Records for processing:
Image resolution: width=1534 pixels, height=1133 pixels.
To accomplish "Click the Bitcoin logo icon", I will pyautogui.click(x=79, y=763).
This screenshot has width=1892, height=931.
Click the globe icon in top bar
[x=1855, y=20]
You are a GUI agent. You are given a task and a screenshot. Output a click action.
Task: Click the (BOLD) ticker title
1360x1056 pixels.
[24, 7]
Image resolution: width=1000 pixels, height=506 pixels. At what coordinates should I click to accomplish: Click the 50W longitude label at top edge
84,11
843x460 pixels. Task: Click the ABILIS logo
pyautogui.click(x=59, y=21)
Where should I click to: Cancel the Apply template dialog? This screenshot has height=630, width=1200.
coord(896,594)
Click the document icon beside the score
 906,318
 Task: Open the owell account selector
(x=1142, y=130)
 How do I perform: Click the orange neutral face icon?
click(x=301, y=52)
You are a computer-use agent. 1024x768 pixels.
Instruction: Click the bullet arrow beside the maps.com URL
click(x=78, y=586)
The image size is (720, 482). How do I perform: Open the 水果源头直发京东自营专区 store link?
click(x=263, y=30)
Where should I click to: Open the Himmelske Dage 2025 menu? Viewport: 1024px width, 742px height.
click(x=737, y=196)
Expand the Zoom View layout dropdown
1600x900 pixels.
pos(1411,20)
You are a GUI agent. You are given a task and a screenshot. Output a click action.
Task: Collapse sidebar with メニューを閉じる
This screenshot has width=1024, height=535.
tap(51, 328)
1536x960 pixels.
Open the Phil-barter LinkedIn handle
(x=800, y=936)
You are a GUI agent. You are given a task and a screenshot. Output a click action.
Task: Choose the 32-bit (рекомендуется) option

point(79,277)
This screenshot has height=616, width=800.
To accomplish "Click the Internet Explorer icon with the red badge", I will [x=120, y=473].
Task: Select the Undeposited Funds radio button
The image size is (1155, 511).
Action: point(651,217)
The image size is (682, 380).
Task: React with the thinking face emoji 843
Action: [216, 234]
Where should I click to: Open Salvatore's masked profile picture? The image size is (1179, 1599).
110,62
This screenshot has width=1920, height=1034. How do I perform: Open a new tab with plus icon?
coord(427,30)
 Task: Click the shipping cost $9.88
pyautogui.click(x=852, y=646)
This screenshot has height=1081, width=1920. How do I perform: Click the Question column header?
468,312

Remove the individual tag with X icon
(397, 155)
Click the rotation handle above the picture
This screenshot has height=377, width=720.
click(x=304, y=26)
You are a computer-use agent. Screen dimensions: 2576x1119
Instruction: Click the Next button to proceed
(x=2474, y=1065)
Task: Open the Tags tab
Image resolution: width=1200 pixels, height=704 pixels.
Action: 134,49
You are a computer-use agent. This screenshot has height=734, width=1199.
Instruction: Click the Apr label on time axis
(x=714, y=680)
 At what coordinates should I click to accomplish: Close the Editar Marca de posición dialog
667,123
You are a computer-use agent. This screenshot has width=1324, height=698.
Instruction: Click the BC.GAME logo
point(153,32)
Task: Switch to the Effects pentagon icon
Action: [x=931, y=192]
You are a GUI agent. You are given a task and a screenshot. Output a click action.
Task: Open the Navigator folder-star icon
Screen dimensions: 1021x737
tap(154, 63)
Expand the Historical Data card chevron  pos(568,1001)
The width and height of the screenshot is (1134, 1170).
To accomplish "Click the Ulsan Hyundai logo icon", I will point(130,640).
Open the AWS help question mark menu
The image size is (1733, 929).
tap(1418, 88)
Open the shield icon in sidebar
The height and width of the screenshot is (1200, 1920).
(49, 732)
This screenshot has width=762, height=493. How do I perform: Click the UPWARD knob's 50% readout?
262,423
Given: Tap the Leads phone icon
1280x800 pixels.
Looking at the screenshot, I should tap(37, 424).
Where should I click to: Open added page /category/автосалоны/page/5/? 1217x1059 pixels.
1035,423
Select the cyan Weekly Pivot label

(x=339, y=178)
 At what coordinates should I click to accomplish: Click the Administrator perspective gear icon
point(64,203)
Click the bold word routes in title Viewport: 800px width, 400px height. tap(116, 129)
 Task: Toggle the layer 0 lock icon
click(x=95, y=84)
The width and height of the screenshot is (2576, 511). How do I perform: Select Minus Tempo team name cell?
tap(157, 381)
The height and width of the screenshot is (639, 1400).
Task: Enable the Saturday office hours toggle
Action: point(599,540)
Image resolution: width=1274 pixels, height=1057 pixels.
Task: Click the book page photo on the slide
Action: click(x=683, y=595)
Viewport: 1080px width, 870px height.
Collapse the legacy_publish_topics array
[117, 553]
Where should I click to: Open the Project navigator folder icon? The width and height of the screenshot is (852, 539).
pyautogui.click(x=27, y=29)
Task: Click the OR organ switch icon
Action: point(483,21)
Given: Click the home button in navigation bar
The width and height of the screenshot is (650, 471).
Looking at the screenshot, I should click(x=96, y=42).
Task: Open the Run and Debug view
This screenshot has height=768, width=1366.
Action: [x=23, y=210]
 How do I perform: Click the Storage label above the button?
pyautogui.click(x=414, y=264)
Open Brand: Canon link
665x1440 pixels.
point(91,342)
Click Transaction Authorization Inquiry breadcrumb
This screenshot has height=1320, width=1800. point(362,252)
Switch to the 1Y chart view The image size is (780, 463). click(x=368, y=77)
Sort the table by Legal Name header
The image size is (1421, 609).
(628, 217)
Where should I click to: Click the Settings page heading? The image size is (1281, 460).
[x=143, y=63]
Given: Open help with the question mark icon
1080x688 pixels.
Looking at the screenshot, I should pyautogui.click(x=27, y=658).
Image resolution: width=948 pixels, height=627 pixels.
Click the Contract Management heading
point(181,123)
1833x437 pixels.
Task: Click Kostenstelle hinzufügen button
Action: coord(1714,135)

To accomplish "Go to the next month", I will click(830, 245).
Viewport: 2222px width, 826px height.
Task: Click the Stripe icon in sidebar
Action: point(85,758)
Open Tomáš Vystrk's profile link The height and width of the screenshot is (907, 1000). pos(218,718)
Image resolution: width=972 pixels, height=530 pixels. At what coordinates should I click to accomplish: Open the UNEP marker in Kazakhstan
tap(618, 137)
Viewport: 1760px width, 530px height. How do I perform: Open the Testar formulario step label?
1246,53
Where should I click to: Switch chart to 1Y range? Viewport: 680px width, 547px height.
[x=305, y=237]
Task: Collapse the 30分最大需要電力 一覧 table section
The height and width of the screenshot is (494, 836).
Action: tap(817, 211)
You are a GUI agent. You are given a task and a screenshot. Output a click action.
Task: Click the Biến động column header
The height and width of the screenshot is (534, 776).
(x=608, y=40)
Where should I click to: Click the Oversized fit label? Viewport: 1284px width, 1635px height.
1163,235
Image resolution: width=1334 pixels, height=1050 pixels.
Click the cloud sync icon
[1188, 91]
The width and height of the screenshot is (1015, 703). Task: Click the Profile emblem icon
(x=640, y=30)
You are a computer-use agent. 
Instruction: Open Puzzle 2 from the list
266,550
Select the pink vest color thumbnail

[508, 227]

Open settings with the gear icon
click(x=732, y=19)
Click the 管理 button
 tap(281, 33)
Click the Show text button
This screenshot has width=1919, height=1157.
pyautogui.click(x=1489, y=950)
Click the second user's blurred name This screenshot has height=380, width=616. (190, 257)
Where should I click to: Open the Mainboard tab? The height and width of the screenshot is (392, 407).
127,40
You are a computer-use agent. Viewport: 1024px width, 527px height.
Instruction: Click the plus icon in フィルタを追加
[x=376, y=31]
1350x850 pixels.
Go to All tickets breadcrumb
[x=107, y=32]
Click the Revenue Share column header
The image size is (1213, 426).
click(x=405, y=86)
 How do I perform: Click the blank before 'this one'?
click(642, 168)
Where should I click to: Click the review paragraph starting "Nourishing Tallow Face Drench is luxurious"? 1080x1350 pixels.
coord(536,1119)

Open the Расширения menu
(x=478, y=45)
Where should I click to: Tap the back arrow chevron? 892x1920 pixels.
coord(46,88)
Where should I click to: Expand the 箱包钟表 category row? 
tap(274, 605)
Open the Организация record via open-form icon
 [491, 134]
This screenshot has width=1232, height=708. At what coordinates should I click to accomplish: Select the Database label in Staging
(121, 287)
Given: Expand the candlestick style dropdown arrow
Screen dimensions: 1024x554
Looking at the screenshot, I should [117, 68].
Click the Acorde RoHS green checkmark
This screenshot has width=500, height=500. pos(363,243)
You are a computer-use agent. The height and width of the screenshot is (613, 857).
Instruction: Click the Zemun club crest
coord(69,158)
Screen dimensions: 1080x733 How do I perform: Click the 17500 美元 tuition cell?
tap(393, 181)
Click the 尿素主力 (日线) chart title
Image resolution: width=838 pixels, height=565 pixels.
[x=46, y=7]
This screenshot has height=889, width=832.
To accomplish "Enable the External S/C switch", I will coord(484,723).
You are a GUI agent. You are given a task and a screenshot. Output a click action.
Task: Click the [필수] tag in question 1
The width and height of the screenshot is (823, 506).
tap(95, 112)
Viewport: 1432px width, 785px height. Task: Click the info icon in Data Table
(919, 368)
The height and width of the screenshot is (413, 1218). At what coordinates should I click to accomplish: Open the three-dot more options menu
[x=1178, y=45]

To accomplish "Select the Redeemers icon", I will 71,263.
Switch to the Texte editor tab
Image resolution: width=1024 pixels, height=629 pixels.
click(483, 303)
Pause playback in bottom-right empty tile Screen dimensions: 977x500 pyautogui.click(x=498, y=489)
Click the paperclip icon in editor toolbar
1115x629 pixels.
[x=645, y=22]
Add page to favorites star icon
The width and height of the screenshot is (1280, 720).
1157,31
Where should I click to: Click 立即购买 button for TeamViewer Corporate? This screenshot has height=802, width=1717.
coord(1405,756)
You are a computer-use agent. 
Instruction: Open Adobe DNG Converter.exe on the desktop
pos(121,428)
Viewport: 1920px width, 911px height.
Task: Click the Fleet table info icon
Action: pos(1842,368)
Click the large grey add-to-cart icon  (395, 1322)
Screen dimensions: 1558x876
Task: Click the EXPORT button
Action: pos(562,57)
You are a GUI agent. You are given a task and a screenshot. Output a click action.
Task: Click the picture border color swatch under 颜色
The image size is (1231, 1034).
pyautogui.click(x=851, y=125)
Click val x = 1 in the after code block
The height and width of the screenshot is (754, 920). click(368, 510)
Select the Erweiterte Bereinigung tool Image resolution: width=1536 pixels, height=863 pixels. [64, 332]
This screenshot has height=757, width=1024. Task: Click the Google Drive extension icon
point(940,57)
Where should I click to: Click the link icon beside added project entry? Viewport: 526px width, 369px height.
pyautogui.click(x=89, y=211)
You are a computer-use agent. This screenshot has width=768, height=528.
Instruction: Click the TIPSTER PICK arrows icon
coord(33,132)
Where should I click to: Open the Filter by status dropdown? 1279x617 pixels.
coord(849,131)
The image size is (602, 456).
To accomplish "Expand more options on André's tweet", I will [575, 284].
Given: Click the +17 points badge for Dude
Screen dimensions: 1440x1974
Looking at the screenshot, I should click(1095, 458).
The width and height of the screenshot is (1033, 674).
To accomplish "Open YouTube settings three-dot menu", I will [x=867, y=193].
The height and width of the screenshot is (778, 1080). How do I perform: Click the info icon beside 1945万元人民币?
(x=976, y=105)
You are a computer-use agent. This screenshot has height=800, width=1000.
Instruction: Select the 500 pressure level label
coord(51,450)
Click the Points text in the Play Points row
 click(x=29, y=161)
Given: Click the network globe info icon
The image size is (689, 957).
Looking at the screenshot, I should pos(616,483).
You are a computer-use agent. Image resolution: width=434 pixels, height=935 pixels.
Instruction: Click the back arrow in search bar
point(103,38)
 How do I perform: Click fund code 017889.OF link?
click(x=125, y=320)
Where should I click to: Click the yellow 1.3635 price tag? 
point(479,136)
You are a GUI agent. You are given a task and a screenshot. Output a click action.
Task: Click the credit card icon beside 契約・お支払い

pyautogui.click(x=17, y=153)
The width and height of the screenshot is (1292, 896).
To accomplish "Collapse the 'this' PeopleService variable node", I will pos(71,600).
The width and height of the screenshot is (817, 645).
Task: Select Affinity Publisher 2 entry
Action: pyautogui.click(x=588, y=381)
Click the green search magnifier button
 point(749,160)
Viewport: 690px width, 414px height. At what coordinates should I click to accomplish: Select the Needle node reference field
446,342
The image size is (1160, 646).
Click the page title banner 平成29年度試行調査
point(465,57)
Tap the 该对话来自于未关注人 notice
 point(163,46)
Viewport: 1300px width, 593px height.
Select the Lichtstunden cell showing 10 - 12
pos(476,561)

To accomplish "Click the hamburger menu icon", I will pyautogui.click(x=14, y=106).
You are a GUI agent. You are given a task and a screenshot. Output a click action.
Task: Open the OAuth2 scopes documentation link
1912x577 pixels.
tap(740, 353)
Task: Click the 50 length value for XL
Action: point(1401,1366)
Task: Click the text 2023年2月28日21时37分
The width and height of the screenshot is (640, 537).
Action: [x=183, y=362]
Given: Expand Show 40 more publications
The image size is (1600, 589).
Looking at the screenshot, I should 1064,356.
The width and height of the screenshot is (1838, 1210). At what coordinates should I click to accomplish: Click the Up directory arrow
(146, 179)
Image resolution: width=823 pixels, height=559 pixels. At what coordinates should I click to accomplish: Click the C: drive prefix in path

Assignment: Which lines contain "help"? Copy each of them from the listing.

Result:
Open the AWS help question mark menu
Given: Open help with the question mark icon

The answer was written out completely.